* [PROMPT] Look in the listing below for the line that has "Where should I click to: Disable", then return it and each following line up to and including the one with "Task: Open Wappalyzer settings gear", exactly and without pictures.

* [EXTRACTED ENTRIES]

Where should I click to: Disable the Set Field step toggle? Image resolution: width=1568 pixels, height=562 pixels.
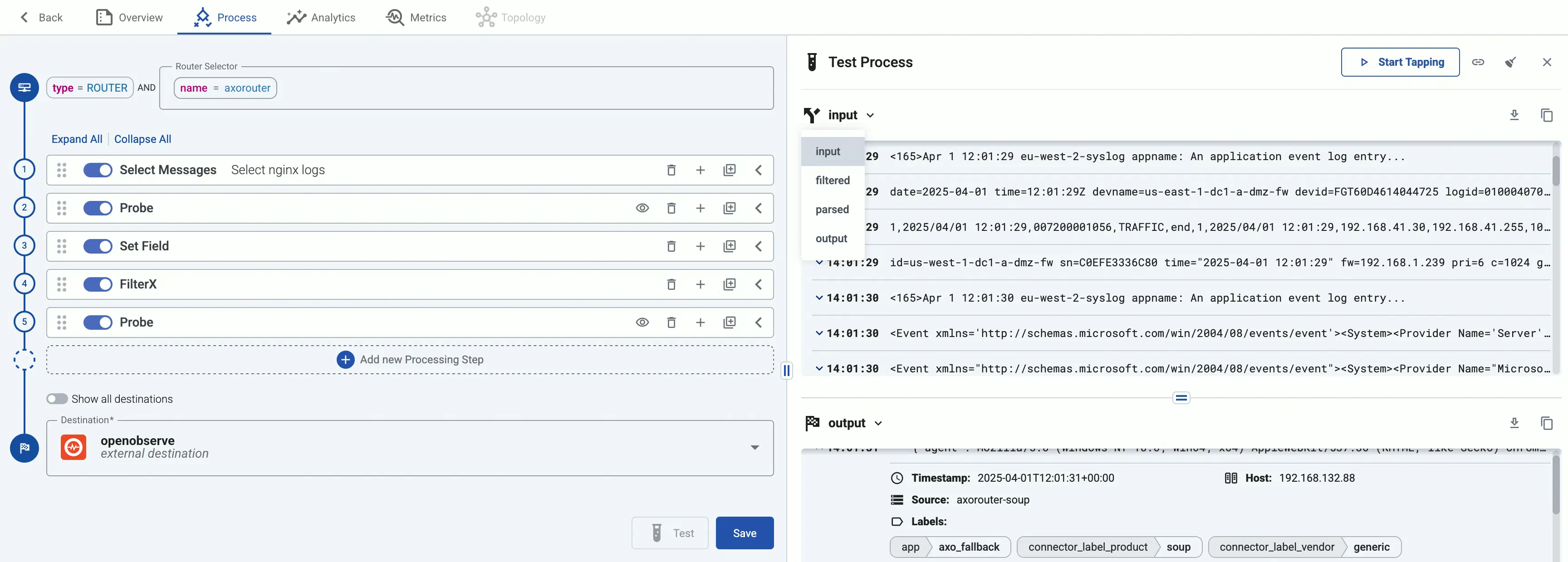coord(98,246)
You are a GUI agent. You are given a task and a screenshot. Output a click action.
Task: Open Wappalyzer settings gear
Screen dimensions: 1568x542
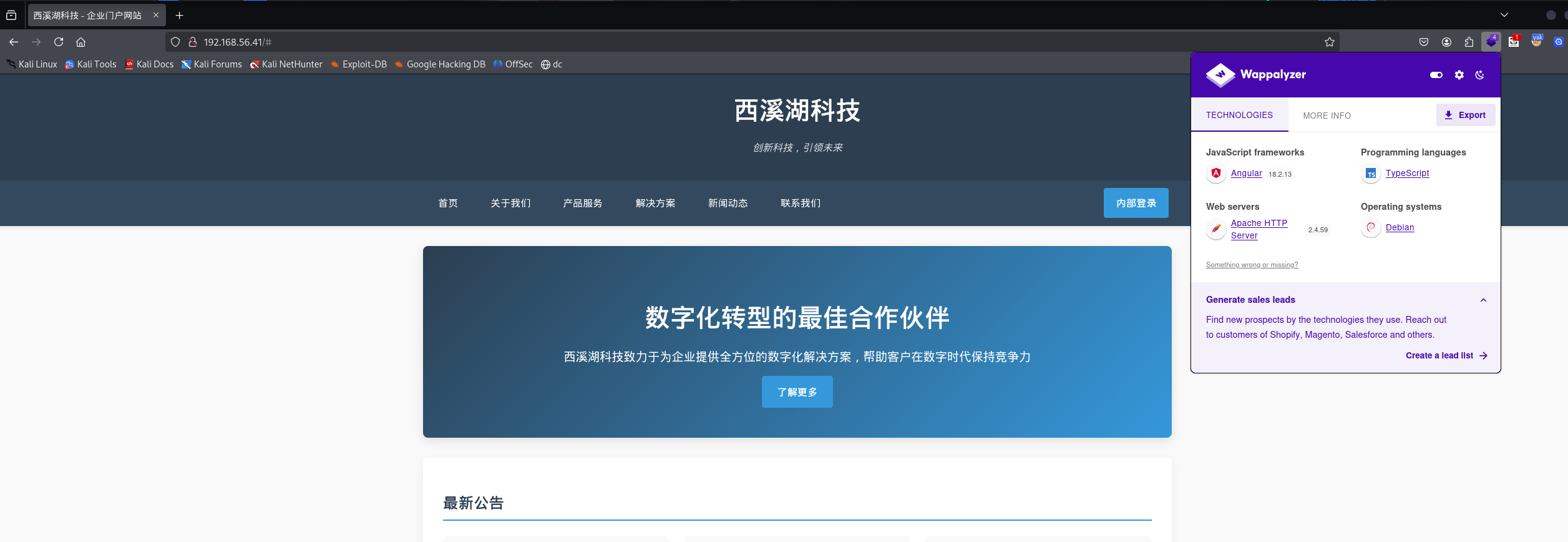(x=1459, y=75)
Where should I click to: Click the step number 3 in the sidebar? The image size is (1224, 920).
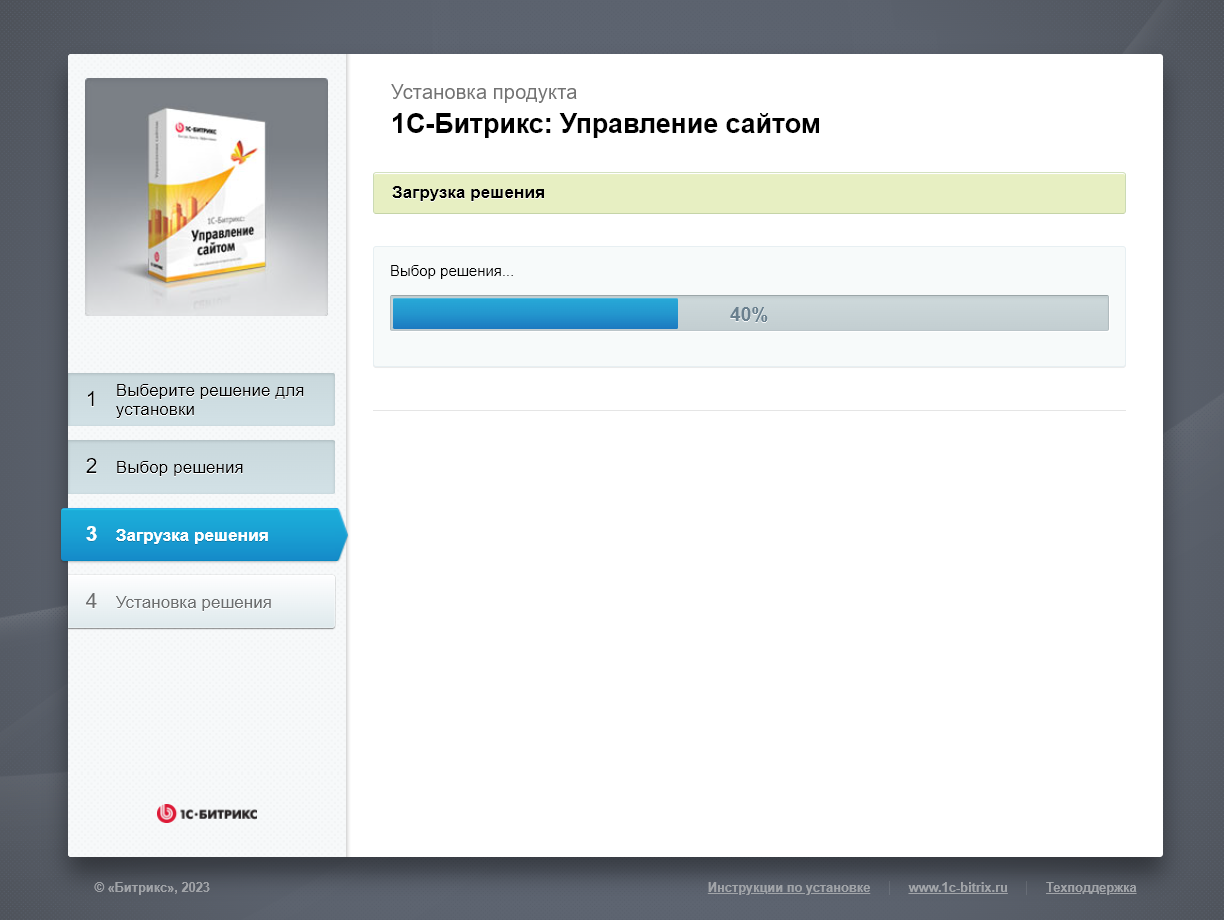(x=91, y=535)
---
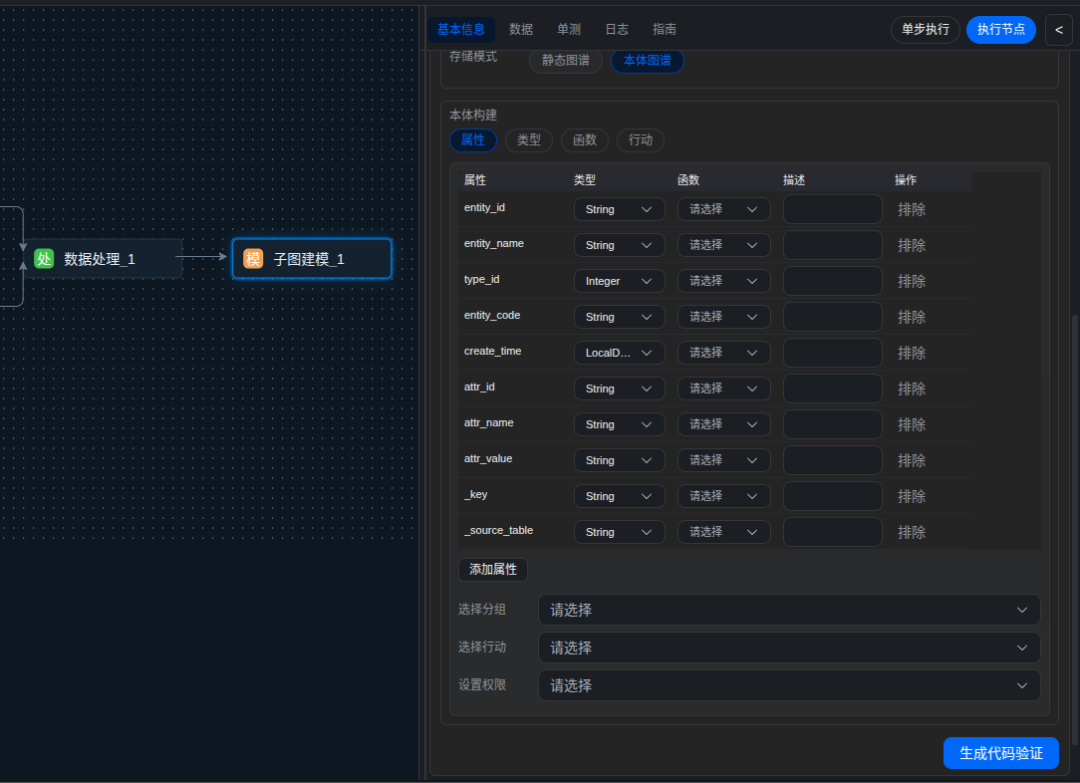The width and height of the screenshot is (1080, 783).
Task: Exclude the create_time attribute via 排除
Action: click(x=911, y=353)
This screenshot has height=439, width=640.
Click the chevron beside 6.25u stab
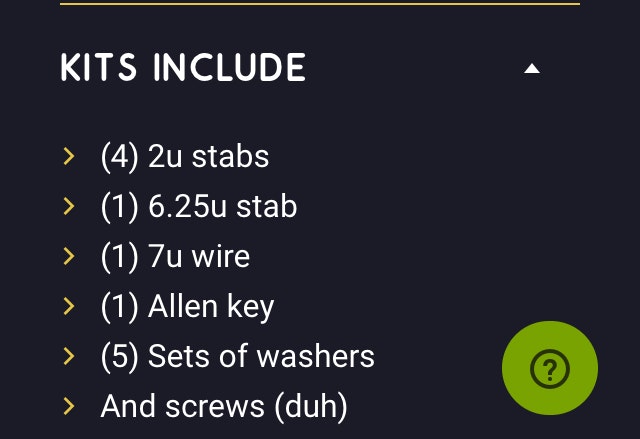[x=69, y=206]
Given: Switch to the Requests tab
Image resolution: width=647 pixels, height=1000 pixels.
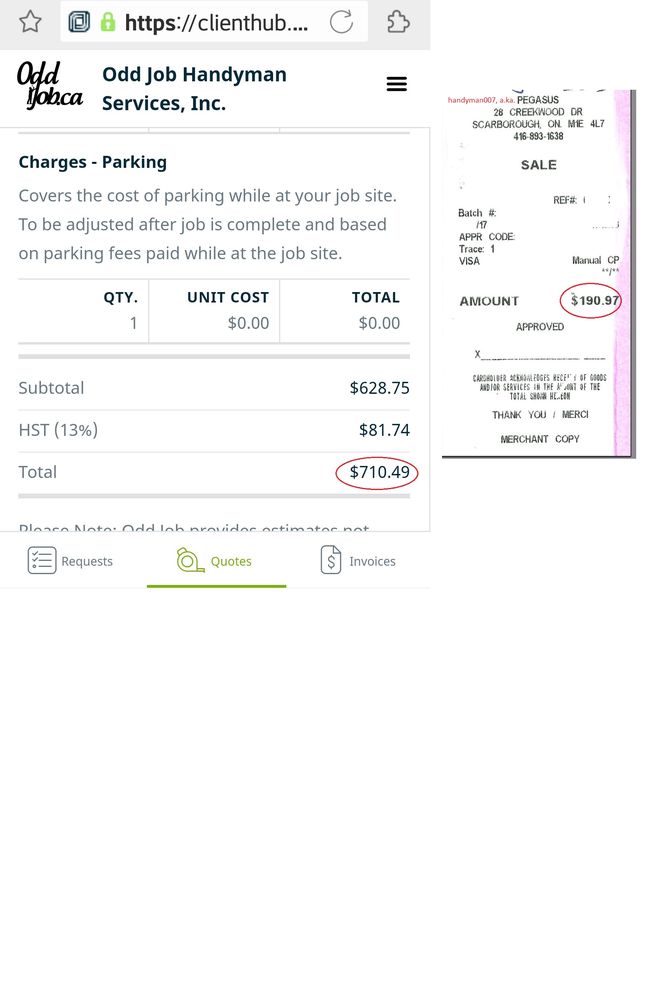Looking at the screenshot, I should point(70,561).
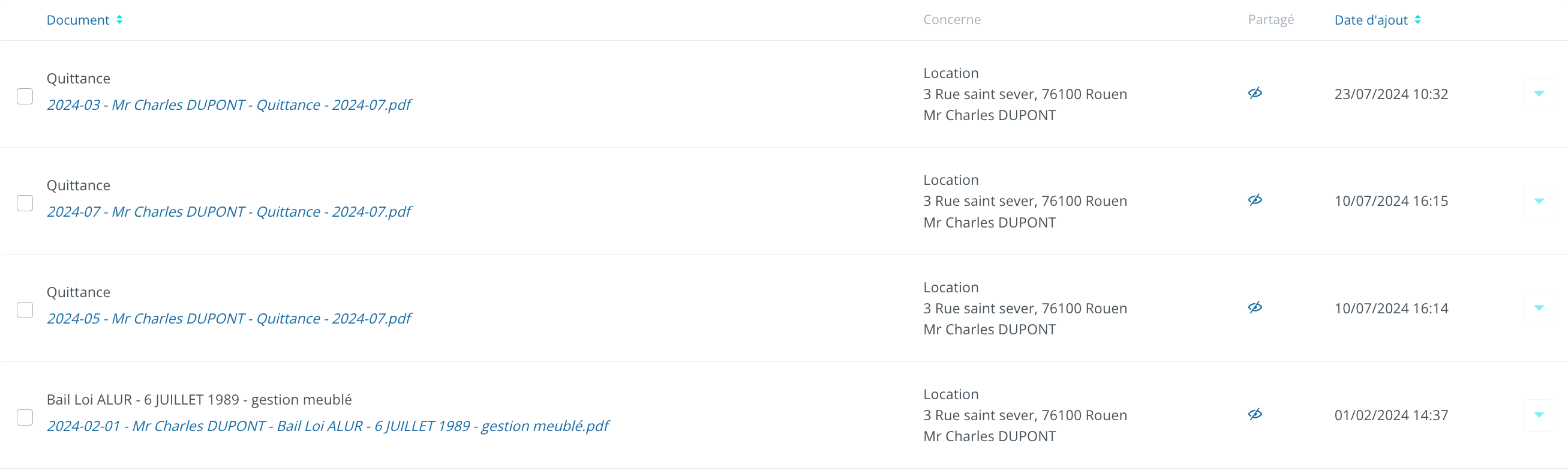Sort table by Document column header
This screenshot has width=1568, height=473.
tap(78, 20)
* * *
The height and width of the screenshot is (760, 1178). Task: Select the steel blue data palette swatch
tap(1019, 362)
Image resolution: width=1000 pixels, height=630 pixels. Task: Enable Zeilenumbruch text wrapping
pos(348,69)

* [WRITTEN SOLUTION]
Where should I click to: Disable the Set Field step toggle? Image resolution: width=1568 pixels, height=562 pixels.
coord(98,246)
You are a GUI agent. You are given a task and a screenshot. Output a click action.
Task: Open Wappalyzer settings gear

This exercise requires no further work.